WHAT NEEDS TO BE DONE:
Print every line of the listing below, starting with the line that holds "Image resolution: width=1470, height=2333." and going on through the line that holds "Варианты доставки (218, 2127)", both included, and print nothing else.

EXTRACTED RECORDS:
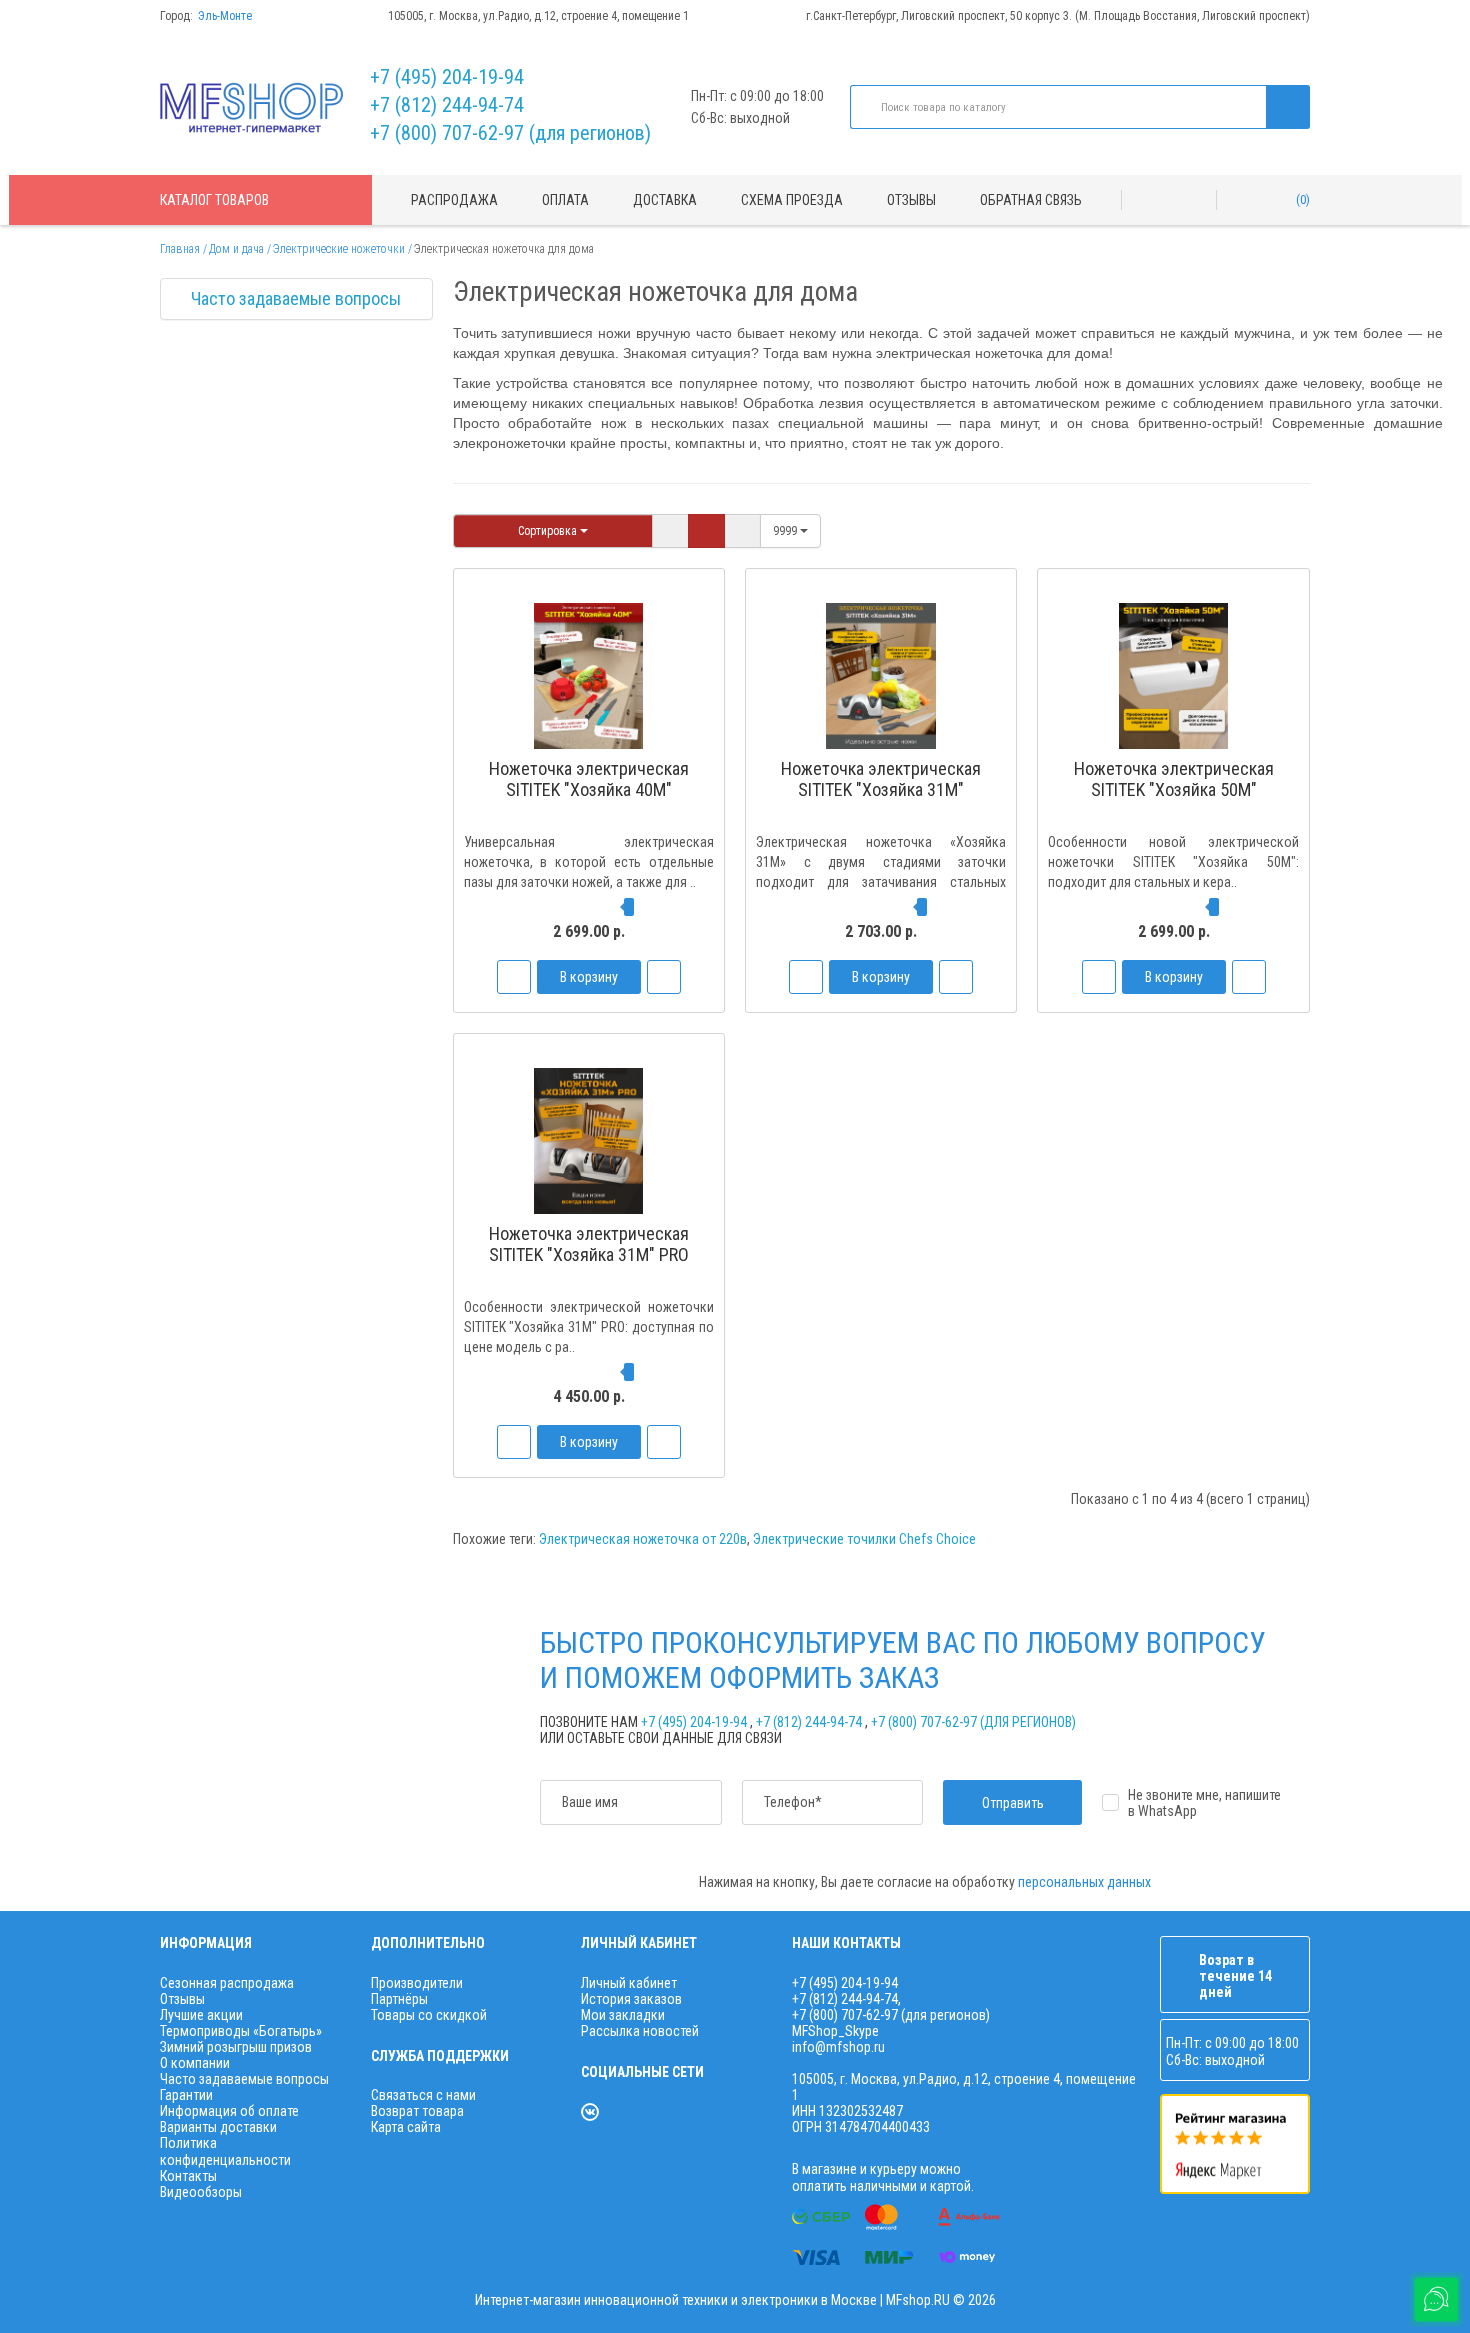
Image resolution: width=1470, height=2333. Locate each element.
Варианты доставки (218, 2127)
...
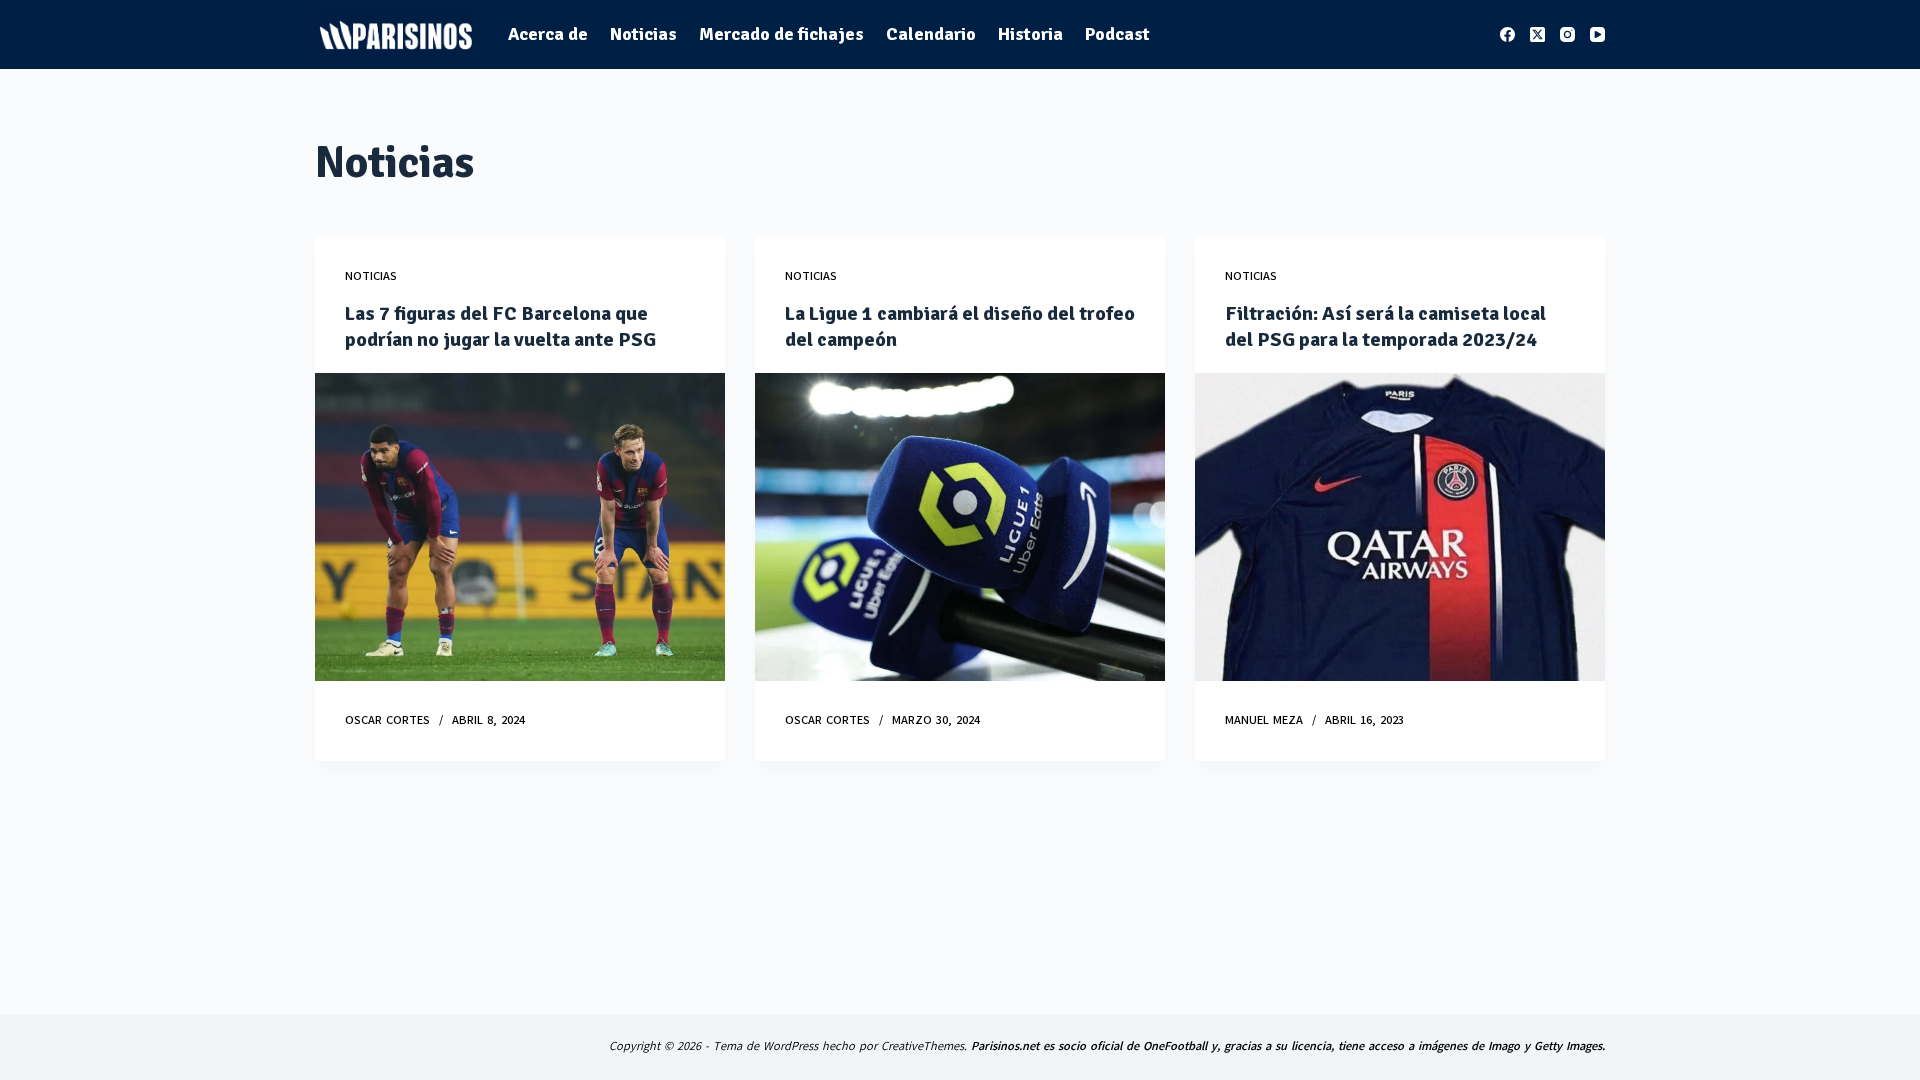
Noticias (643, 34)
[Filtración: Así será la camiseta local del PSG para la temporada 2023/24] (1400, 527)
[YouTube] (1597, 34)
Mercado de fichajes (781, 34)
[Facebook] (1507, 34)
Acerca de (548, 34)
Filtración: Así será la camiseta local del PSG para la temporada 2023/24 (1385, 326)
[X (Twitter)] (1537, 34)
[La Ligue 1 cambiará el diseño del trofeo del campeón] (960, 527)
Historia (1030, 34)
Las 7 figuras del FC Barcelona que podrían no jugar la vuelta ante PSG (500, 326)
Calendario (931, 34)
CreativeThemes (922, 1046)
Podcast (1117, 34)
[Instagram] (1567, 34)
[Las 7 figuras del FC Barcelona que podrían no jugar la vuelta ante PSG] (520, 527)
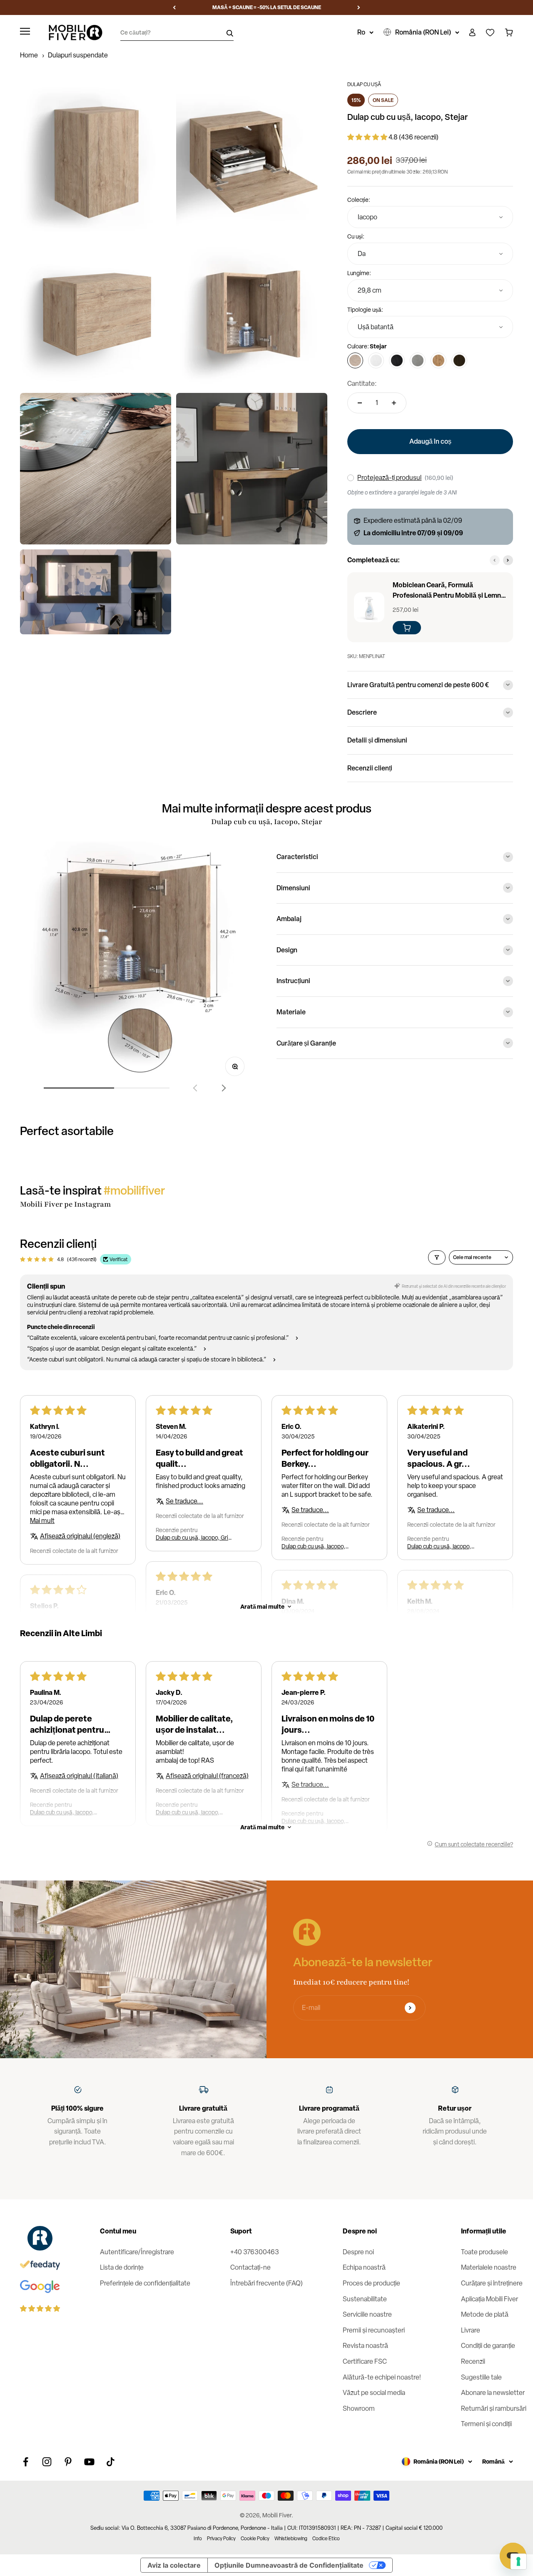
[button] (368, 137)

TASK ANSWER:
Image resolution: width=1470, height=2333. Locate each element.
Варианты доставки (218, 2127)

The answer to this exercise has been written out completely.